- Kiev Cossack insurrection: Part of Cossack uprisings and Crimean War
| Date | 1855 |
| Location | Kiev and Chernigov governorates, Russian Empire |
| Result | Russian victory |

Belligerents
- Russian Empire: Cossacks of the Kiev Governorate

Commanders and leaders
- Unknown: Vasyl Bzenko Mykhailo Haydenko Petro Shvaika Ivan Bernadsky † Mykola Bernadsky †
- Casualties and losses: 36 peasants killed

= Kiev Cossacks insurrection =

Mass peasant movement

The Kiev Cossack insurrection was a mass peasant movement in the Kiev Governorate and Chernihiv Governorate in 1855 directed against the national and social policies of the Russian government in Ukraine.

== Preconditions ==
The Kiev (Kyiv) Cossacks arose purely on social grounds, characterized by the desire to restore the Cossacks as a social state and military formation.

The reason for the peasant uprisings was the proclamation of the tsar's manifesto during the Crimean War of 1853–1856, which called for the formation of a people's militia ready to go to war. Among the peasants in the Kiev region, rumors began to spread that by enlisting in the militia ("Cossacks"), they would be freed from serfdom and receive landowners' estates and property. Peasants compiled lists of "free Cossacks", refused to work as serfs or follow the orders of the local administration, and created their own elected self-government bodies ("rural communities").

== Uprising ==
The mass peasant movement began in February 1855 in Vasylkiv County and soon covered 8 of 12 counties of Kiev Governorate (over 500 villages), as well as Konotop County of Chernihiv Governorate (including the villages of Velykyi and Malyi Sambir, Karabutove). The leaders of the Kiev Cossacks included V. Bzenko, I. and M. Bernadsky, M. Haydenko, and P. Shvaika. In some areas, the insurgents took in their hands the management of land properties and organized own guards.

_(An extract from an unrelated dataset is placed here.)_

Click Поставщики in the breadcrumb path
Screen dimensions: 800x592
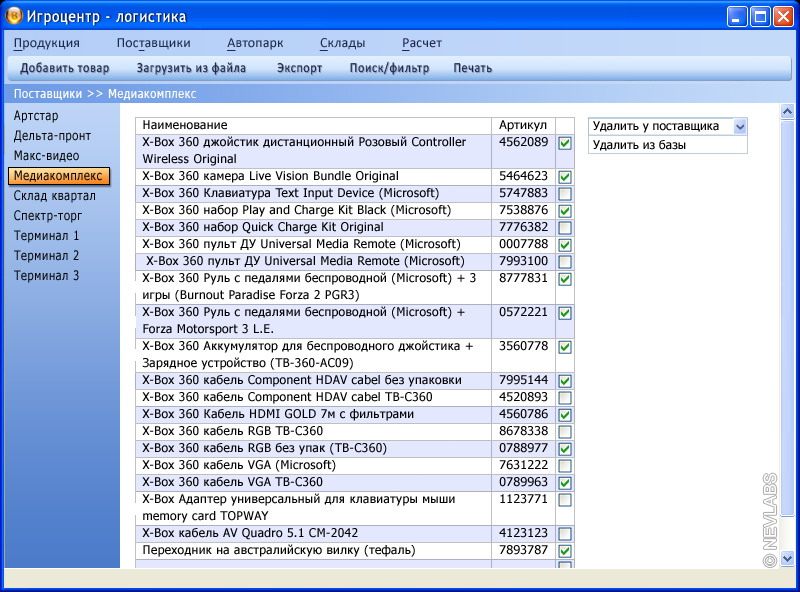tap(48, 94)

To suppress the "Cossacks", the Russian government sent regular troops. Bloody clashes between the peasants and the army took place in a number of villages, the largest of which were in the towns of Korsun and Tagancha (Kaniv County; now a village in the Kaniv District of Cherkasy region) and the villages of Berezna (Skvyra County), Bykova Hrebla (Vasylkiv County), and Yablunivka.

==Aftermath==
The uprising was suppressed by government troops, resulting in numerous victims. Its organizers were sentenced to death or deported to Siberia.